On 11/22/2011 11:52 PM, Husain, Yavar wrote:
Hi Shawn
That was so great of you to explain the architecture in such a detail. I
enjoyed reading it multiple times.
I have a question here:
You mentioned that we can use crc32(DocumentId)% NumServers. Now actually I am
using that in my data-config.xml in the sql query itself, something like:
For Documents to be indexed on Server 1: select DocumentId,PNum,... from Sample
where crc32(DocumentId)%2=0;
For Documents to be indexed on Server 2: select DocumentId,PNum,... from Sample
where crc32(DocumentId)%2=1;
Will that be a right way? Will it not be a slow query?
Thanks once again.
Those queries look good. Compared to an unqalified SELECT, I'm sure the
crc32 will slow it down, but unless your database hardware is not up to
the job, Solr will probably be more of a bottleneck than the DB.
You can have a generic DIH config and pass the information in with the
dataimport:
url="jdbc:mysql://${dataimporter.request.dbHost}/${dataimporter.request.dbSchema}?zeroDateTimeBehavior=convertToNull"
<snip>
SELECT * FROM ${dataimporter.request.dataView}
WHERE (
(
did > ${dataimporter.request.minDid}
AND did <= ${dataimporter.request.maxDid}
)
${dataimporter.request.extraWhere}
) AND (crc32(did) % ${dataimporter.request.numShards})

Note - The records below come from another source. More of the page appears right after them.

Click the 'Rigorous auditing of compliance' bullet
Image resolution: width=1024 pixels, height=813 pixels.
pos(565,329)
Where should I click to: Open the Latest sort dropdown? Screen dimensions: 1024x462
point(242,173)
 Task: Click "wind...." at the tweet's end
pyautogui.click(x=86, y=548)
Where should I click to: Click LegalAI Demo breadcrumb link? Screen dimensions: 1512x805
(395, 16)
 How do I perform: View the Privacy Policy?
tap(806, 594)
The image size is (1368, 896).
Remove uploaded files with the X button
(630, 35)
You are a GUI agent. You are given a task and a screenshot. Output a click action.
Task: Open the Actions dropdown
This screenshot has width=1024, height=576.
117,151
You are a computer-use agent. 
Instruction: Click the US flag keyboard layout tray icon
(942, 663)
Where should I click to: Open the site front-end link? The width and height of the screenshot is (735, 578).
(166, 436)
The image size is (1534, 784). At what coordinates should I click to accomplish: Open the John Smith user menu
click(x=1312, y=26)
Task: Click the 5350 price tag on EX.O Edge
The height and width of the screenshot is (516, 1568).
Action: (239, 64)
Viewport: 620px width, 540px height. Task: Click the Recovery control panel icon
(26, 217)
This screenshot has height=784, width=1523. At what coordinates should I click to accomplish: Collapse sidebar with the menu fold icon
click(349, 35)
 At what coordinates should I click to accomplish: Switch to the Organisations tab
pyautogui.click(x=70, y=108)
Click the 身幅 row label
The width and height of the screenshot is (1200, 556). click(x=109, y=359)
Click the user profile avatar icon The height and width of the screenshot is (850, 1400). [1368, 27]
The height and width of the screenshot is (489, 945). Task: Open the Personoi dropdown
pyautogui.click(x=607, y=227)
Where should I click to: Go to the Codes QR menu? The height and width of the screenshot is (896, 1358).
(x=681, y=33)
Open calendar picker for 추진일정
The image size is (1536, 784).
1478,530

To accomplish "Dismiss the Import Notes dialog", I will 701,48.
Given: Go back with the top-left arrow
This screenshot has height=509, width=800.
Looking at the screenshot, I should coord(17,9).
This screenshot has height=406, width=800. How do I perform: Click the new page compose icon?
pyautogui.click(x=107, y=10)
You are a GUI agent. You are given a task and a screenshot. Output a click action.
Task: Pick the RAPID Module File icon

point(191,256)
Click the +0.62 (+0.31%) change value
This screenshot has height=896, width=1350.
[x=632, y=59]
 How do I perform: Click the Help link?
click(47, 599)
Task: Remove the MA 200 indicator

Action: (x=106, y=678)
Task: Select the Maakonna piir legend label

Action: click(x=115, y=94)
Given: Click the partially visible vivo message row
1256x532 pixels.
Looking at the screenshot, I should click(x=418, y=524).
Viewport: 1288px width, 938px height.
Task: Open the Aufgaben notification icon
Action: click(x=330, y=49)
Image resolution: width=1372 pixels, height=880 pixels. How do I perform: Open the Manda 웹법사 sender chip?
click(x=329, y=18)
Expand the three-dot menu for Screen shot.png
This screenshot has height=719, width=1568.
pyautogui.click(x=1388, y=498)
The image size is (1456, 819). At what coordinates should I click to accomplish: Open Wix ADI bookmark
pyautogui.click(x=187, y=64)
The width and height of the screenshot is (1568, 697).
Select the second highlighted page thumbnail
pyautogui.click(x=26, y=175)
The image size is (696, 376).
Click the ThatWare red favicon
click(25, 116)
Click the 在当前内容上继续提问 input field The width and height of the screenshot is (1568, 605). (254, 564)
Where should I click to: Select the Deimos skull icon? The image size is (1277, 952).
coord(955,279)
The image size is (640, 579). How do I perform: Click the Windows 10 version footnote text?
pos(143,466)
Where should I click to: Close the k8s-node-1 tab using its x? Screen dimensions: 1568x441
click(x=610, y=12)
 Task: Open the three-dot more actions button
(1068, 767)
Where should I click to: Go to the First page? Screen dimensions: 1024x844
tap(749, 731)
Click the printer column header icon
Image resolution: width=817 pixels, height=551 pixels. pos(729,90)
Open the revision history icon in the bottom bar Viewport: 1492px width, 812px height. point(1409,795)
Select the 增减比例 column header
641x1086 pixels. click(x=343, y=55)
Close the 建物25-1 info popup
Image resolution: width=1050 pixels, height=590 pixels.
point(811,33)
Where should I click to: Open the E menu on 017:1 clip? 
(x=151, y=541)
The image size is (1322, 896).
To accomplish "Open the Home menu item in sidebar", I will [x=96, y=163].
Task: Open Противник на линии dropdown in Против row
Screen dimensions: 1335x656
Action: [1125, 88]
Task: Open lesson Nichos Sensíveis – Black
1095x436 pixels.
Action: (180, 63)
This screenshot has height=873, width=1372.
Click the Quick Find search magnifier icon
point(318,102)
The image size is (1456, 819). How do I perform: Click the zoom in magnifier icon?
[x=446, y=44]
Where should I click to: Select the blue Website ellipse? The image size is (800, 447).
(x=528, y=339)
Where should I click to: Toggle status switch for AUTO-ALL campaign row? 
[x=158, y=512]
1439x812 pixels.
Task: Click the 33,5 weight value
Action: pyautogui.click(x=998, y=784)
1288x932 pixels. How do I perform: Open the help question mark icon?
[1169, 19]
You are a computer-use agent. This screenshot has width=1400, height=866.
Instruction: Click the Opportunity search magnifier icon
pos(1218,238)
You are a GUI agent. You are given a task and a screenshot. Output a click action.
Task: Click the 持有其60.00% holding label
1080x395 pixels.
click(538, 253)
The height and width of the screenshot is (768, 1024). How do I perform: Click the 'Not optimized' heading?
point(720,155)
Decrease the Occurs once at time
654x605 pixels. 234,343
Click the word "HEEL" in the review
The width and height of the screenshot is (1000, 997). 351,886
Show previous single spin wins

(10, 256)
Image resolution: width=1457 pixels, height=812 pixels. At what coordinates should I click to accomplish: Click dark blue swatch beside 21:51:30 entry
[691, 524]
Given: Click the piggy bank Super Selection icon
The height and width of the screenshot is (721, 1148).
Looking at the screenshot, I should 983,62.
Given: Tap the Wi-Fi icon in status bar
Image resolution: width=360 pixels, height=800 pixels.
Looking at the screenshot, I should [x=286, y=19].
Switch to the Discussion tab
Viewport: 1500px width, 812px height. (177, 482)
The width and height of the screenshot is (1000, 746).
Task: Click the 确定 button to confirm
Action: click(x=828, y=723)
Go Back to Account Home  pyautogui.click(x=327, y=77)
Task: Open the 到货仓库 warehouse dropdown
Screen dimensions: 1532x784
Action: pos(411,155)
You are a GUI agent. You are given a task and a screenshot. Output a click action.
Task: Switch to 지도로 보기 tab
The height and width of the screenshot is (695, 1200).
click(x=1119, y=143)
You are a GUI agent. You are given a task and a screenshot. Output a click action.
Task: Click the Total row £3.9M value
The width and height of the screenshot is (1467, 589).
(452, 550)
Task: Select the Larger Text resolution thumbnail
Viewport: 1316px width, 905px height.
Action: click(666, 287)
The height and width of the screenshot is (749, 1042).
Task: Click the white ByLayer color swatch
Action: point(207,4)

IN (${dataimporter.request.modVal})
This is the URL template that will work with the above DIH config:
http://HOST:PORT/solr/CORE/dataimport?command=COMMAND&dbHost=DBSERVER&dbSchema=DBSCHEMA&dataView=DATAVIEW&numShards=NUMSHARDS&modVal=MODVAL&minDid=MINDID&maxDid=MAXDID&extraWhere=EXTRAWHERE
Under normal circumstances extraWhere is blank. It's there for
special-purpose importing.
Thanks,
Shawn